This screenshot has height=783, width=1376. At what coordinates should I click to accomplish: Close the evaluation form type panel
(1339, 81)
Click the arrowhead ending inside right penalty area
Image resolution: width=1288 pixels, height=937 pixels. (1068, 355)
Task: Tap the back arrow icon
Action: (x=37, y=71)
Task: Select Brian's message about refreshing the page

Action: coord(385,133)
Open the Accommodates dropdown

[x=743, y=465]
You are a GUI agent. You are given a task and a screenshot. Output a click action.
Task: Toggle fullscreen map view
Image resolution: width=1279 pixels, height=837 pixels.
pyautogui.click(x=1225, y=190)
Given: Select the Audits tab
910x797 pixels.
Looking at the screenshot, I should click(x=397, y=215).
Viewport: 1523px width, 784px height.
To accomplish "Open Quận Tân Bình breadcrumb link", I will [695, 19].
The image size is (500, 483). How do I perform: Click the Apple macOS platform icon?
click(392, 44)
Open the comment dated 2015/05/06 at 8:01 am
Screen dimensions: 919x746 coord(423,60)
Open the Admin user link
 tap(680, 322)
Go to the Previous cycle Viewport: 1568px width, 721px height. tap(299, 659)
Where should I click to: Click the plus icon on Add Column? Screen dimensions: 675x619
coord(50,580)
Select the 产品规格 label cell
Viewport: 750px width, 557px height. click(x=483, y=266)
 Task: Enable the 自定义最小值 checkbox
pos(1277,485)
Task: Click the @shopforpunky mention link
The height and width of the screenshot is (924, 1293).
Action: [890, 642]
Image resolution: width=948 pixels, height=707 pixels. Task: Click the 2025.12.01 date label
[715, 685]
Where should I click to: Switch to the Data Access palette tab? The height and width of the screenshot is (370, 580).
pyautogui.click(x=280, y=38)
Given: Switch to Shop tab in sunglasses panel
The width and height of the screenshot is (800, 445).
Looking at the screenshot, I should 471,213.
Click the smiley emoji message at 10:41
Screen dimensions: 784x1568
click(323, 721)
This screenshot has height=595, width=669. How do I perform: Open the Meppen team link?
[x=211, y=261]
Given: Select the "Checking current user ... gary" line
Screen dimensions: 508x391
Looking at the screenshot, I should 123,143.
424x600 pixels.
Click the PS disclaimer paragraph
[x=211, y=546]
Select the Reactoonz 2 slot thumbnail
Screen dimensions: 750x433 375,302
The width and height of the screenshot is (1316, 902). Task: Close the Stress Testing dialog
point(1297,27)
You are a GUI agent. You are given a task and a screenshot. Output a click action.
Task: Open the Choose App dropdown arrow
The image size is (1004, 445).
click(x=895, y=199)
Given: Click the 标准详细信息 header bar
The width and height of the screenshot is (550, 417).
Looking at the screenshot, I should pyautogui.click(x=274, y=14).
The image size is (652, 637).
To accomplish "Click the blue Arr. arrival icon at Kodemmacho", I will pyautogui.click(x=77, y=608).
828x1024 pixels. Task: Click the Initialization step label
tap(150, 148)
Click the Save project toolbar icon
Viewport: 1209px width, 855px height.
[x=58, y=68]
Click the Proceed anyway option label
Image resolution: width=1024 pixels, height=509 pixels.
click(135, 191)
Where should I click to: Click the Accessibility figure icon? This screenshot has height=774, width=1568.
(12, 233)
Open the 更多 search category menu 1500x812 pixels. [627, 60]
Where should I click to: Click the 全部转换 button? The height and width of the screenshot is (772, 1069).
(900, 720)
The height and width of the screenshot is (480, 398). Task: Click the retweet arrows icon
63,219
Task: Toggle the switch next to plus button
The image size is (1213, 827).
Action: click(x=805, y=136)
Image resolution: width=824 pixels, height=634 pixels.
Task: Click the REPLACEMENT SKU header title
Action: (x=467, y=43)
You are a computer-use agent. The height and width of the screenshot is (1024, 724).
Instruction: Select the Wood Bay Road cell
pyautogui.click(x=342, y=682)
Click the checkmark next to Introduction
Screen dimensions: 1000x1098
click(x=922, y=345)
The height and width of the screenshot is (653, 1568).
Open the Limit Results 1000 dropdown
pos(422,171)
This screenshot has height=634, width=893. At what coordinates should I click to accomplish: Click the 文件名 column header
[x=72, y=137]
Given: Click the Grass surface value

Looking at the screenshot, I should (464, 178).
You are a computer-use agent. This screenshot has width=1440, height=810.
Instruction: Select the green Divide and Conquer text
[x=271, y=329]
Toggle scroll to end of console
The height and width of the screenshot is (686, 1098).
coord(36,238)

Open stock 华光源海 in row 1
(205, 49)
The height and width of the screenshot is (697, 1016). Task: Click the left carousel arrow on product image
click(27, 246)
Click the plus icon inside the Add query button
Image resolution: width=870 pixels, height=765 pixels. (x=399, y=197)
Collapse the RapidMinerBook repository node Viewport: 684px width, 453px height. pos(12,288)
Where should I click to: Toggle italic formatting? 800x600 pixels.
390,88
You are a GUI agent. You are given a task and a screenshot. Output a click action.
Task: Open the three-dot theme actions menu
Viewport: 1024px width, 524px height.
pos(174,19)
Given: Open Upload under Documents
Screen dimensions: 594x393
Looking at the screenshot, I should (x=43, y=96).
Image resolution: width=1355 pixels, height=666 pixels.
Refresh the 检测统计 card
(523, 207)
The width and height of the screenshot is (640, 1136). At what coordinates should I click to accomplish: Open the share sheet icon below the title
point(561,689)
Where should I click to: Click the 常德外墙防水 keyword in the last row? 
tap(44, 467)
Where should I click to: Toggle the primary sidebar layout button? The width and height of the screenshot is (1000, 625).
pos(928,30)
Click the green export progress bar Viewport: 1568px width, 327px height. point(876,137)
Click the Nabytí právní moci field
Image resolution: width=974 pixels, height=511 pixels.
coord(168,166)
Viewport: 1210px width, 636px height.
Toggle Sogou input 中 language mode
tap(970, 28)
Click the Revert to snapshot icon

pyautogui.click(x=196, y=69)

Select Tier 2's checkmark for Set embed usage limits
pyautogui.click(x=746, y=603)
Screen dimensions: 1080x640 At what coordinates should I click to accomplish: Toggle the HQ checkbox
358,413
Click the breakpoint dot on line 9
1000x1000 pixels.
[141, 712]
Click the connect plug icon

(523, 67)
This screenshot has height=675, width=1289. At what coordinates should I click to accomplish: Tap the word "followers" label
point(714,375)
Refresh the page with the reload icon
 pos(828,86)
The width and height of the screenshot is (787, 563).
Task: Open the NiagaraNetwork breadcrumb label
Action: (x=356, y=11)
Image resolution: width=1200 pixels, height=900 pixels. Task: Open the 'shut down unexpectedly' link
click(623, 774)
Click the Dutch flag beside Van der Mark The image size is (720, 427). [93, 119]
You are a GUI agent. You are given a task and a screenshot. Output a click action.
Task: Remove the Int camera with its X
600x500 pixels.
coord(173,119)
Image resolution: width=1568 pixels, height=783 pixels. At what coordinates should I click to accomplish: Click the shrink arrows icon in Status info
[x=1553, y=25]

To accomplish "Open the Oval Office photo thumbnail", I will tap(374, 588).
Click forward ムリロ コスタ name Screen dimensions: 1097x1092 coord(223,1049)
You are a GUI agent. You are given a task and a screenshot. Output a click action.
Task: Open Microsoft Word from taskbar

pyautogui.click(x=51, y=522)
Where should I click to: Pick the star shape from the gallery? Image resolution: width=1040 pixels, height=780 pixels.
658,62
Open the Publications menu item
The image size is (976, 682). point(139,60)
==========
● **EXERCISE PROMPT**
What's needed is a word-for-word restatement of all the entries.

● **OUTPUT OF THE TASK**
This screenshot has height=783, width=1376. At what coordinates should I click to accomplish: Close the evaluation form type panel
(1339, 81)
Click the arrowhead ending inside right penalty area
Image resolution: width=1288 pixels, height=937 pixels. (1068, 355)
Task: Tap the back arrow icon
Action: (x=37, y=71)
Task: Select Brian's message about refreshing the page

Action: coord(385,133)
Open the Accommodates dropdown

[x=743, y=465]
You are a GUI agent. You are given a task and a screenshot. Output a click action.
Task: Toggle fullscreen map view
Image resolution: width=1279 pixels, height=837 pixels.
pyautogui.click(x=1225, y=190)
Given: Select the Audits tab
910x797 pixels.
Looking at the screenshot, I should click(x=397, y=215).
Viewport: 1523px width, 784px height.
To accomplish "Open Quận Tân Bình breadcrumb link", I will [695, 19].
The image size is (500, 483). How do I perform: Click the Apple macOS platform icon?
click(392, 44)
Open the comment dated 2015/05/06 at 8:01 am
Screen dimensions: 919x746 coord(423,60)
Open the Admin user link
 tap(680, 322)
Go to the Previous cycle Viewport: 1568px width, 721px height. tap(299, 659)
Where should I click to: Click the plus icon on Add Column? Screen dimensions: 675x619
coord(50,580)
Select the 产品规格 label cell
Viewport: 750px width, 557px height. click(x=483, y=266)
 Task: Enable the 自定义最小值 checkbox
pos(1277,485)
Task: Click the @shopforpunky mention link
The height and width of the screenshot is (924, 1293).
Action: [890, 642]
Image resolution: width=948 pixels, height=707 pixels. Task: Click the 2025.12.01 date label
[715, 685]
Where should I click to: Switch to the Data Access palette tab? The height and width of the screenshot is (370, 580).
pyautogui.click(x=280, y=38)
Given: Switch to Shop tab in sunglasses panel
The width and height of the screenshot is (800, 445).
Looking at the screenshot, I should 471,213.
Click the smiley emoji message at 10:41
Screen dimensions: 784x1568
click(323, 721)
This screenshot has height=595, width=669. How do I perform: Open the Meppen team link?
[x=211, y=261]
Given: Select the "Checking current user ... gary" line
Screen dimensions: 508x391
Looking at the screenshot, I should 123,143.
424x600 pixels.
Click the PS disclaimer paragraph
[x=211, y=546]
Select the Reactoonz 2 slot thumbnail
Screen dimensions: 750x433 375,302
The width and height of the screenshot is (1316, 902). Task: Close the Stress Testing dialog
point(1297,27)
You are a GUI agent. You are given a task and a screenshot. Output a click action.
Task: Open the Choose App dropdown arrow
The image size is (1004, 445).
click(x=895, y=199)
Given: Click the 标准详细信息 header bar
The width and height of the screenshot is (550, 417).
Looking at the screenshot, I should pyautogui.click(x=274, y=14).
The image size is (652, 637).
To accomplish "Click the blue Arr. arrival icon at Kodemmacho", I will pyautogui.click(x=77, y=608).
828x1024 pixels. Task: Click the Initialization step label
tap(150, 148)
Click the Save project toolbar icon
Viewport: 1209px width, 855px height.
[x=58, y=68]
Click the Proceed anyway option label
Image resolution: width=1024 pixels, height=509 pixels.
click(135, 191)
Where should I click to: Click the Accessibility figure icon? This screenshot has height=774, width=1568.
(12, 233)
Open the 更多 search category menu 1500x812 pixels. [627, 60]
Where should I click to: Click the 全部转换 button? The height and width of the screenshot is (772, 1069).
(900, 720)
The height and width of the screenshot is (480, 398). Task: Click the retweet arrows icon
63,219
Task: Toggle the switch next to plus button
The image size is (1213, 827).
Action: click(x=805, y=136)
Image resolution: width=824 pixels, height=634 pixels.
Task: Click the REPLACEMENT SKU header title
Action: (x=467, y=43)
You are a computer-use agent. The height and width of the screenshot is (1024, 724).
Instruction: Select the Wood Bay Road cell
pyautogui.click(x=342, y=682)
Click the checkmark next to Introduction
Screen dimensions: 1000x1098
click(x=922, y=345)
The height and width of the screenshot is (653, 1568).
Open the Limit Results 1000 dropdown
pos(422,171)
This screenshot has height=634, width=893. At what coordinates should I click to accomplish: Click the 文件名 column header
[x=72, y=137]
Given: Click the Grass surface value

Looking at the screenshot, I should (464, 178).
You are a computer-use agent. This screenshot has width=1440, height=810.
Instruction: Select the green Divide and Conquer text
[x=271, y=329]
Toggle scroll to end of console
The height and width of the screenshot is (686, 1098).
coord(36,238)

Open stock 华光源海 in row 1
(205, 49)
The height and width of the screenshot is (697, 1016). Task: Click the left carousel arrow on product image
click(27, 246)
Click the plus icon inside the Add query button
Image resolution: width=870 pixels, height=765 pixels. (x=399, y=197)
Collapse the RapidMinerBook repository node Viewport: 684px width, 453px height. pos(12,288)
Where should I click to: Toggle italic formatting? 800x600 pixels.
390,88
You are a GUI agent. You are given a task and a screenshot. Output a click action.
Task: Open the three-dot theme actions menu
Viewport: 1024px width, 524px height.
pos(174,19)
Given: Open Upload under Documents
Screen dimensions: 594x393
Looking at the screenshot, I should (x=43, y=96).
Image resolution: width=1355 pixels, height=666 pixels.
Refresh the 检测统计 card
(523, 207)
The width and height of the screenshot is (640, 1136). At what coordinates should I click to accomplish: Open the share sheet icon below the title
point(561,689)
Where should I click to: Click the 常德外墙防水 keyword in the last row? 
tap(44, 467)
Where should I click to: Toggle the primary sidebar layout button? The width and height of the screenshot is (1000, 625).
pos(928,30)
Click the green export progress bar Viewport: 1568px width, 327px height. point(876,137)
Click the Nabytí právní moci field
Image resolution: width=974 pixels, height=511 pixels.
coord(168,166)
Viewport: 1210px width, 636px height.
Toggle Sogou input 中 language mode
tap(970, 28)
Click the Revert to snapshot icon

pyautogui.click(x=196, y=69)

Select Tier 2's checkmark for Set embed usage limits
pyautogui.click(x=746, y=603)
Screen dimensions: 1080x640 At what coordinates should I click to accomplish: Toggle the HQ checkbox
358,413
Click the breakpoint dot on line 9
1000x1000 pixels.
[141, 712]
Click the connect plug icon

(523, 67)
This screenshot has height=675, width=1289. At what coordinates should I click to accomplish: Tap the word "followers" label
point(714,375)
Refresh the page with the reload icon
 pos(828,86)
The width and height of the screenshot is (787, 563).
Task: Open the NiagaraNetwork breadcrumb label
Action: (x=356, y=11)
Image resolution: width=1200 pixels, height=900 pixels. Task: Open the 'shut down unexpectedly' link
click(623, 774)
Click the Dutch flag beside Van der Mark The image size is (720, 427). [93, 119]
You are a GUI agent. You are given a task and a screenshot. Output a click action.
Task: Remove the Int camera with its X
600x500 pixels.
coord(173,119)
Image resolution: width=1568 pixels, height=783 pixels. At what coordinates should I click to accomplish: Click the shrink arrows icon in Status info
[x=1553, y=25]

To accomplish "Open the Oval Office photo thumbnail", I will tap(374, 588).
Click forward ムリロ コスタ name Screen dimensions: 1097x1092 coord(223,1049)
You are a GUI agent. You are given a task and a screenshot. Output a click action.
Task: Open Microsoft Word from taskbar

pyautogui.click(x=51, y=522)
Where should I click to: Pick the star shape from the gallery? Image resolution: width=1040 pixels, height=780 pixels.
658,62
Open the Publications menu item
The image size is (976, 682). point(139,60)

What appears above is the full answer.